Horizontal cell morphology was studied in the retina of the nocturnal owl-monkey, Aotus, and compared with that of its diurnal, close relative, the capuchin monkey, Cebus. Cells were initially labeled with DiI and the staining was later photoconverted in a stable precipitated using DAB as chromogen. The sizes of cell bodies, dendritic fields, and axon terminals, number of dendritic clusters, intercluster spacing, and intercone spacing were measured at increasing eccentricities. Two distinct morphological classes of horizontal cells were identified, which resembled those of H1 and H3 cells described in diurnal monkeys. A few examples of a third class, possibly corresponding to the H2 cells of diurnal monkeys, were labeled. Both H1 and H3 cells increased in size and had increasing numbers of dendritic clusters with eccentricity. H3 cells were larger and had a larger number of dendritic clusters than H1 cells. Owl-monkey H1 cells had larger dendritic fields than capuchin monkey H1 cells at all quadrants in the central and midperipheral retinal regions, but the difference disappeared in the far periphery. Owl-monkey and capuchin monkey H1 cells had about the same number of dendritic clusters across eccentricity. As owl-monkey H1 cells were larger than capuchin monkey H1 cells, the equal number of clusters in these two primates was due to the fact that they were more spaced in the owl-monkey cells.

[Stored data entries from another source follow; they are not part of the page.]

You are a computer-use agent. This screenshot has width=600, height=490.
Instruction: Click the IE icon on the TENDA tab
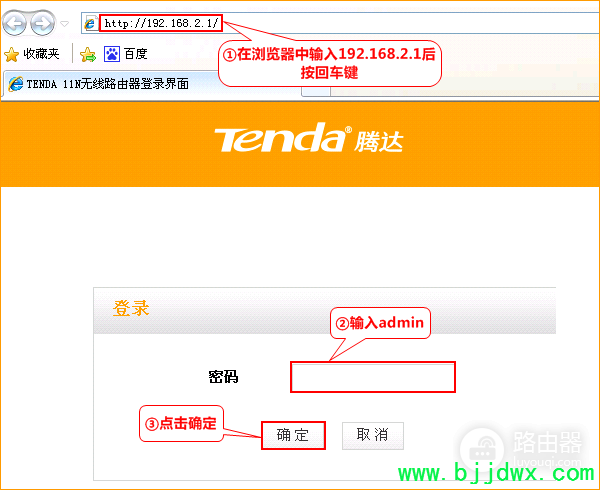pos(16,84)
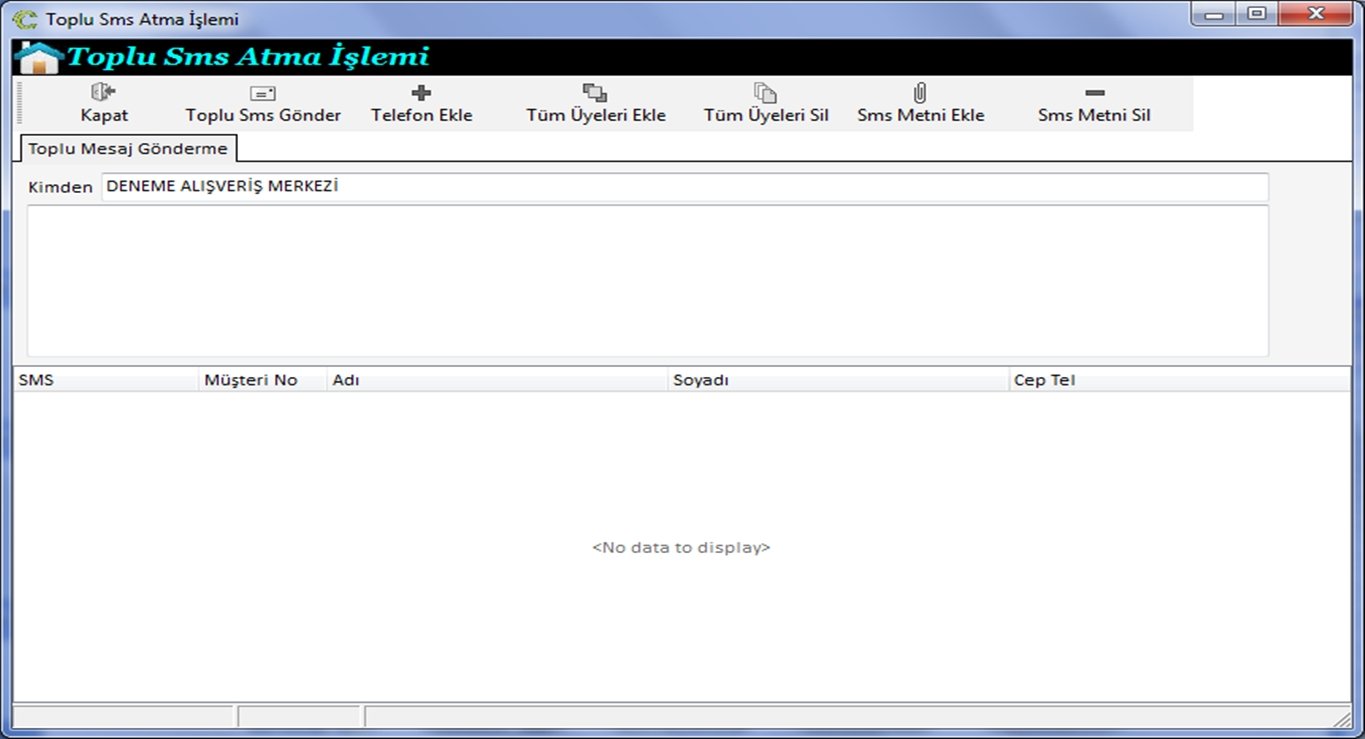Sort by the SMS column header
This screenshot has width=1365, height=739.
106,380
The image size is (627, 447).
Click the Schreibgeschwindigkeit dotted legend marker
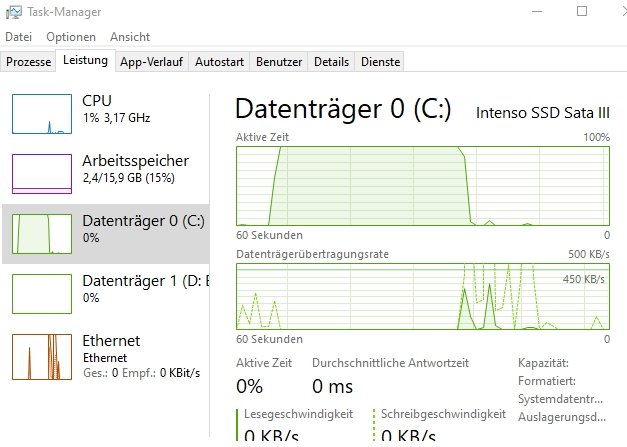(x=375, y=424)
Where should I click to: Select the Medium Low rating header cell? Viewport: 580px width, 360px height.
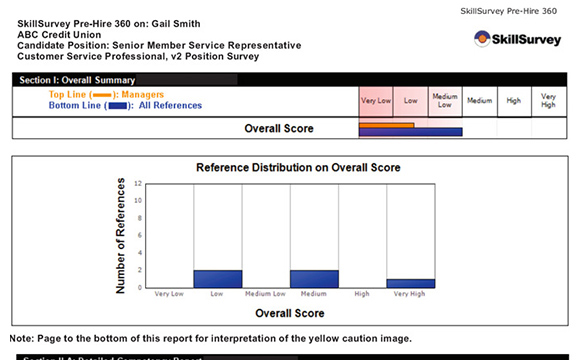pos(445,101)
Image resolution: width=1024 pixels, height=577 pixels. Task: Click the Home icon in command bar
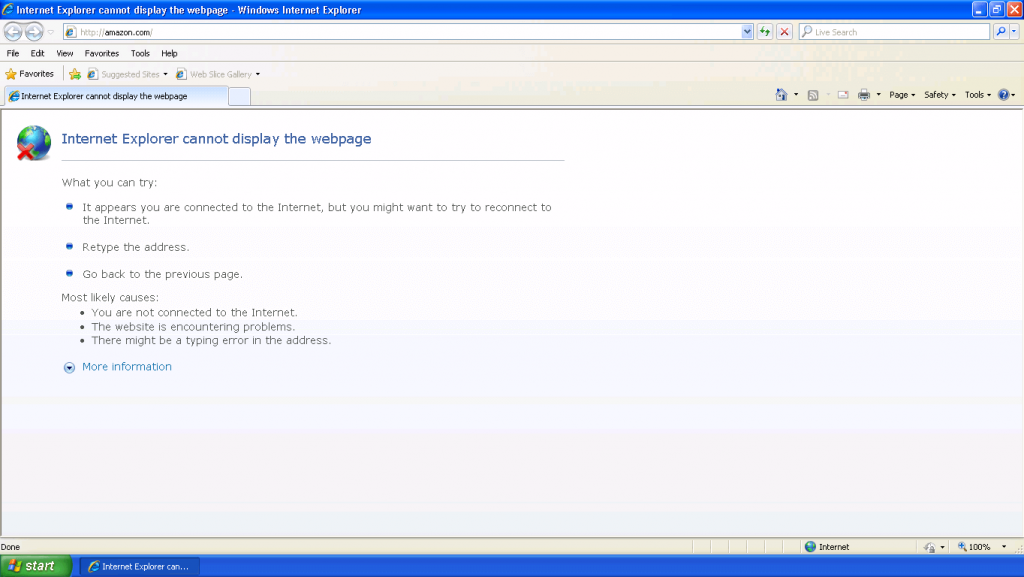coord(781,95)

H1 intercluster distance closely matched intercone spacing for both the owl-monkey and capuchin monkey retinas. On the other hand, H3 intercluster distance was larger than intercone spacing in the retina of both primates. Owl-monkey H1 axon terminals had 2–3 times more knobs than capuchin monkey H1 axon terminals in spite of having about the same size and, consequently, knob density was 2–3 times higher for owl-monkey than capuchin monkey H1 axon terminals across all eccentricities. The differences observed between owl-monkey and capuchin monkey horizontal cells, regarding the morphology of their dendritic trees and axon terminals, may be related to the differences found in the cone-to-rod ratio in the retina of these two primates. They seem to represent retinal specializations to the nocturnal and diurnal life styles of the owl-monkey and capuchin monkey, respectively.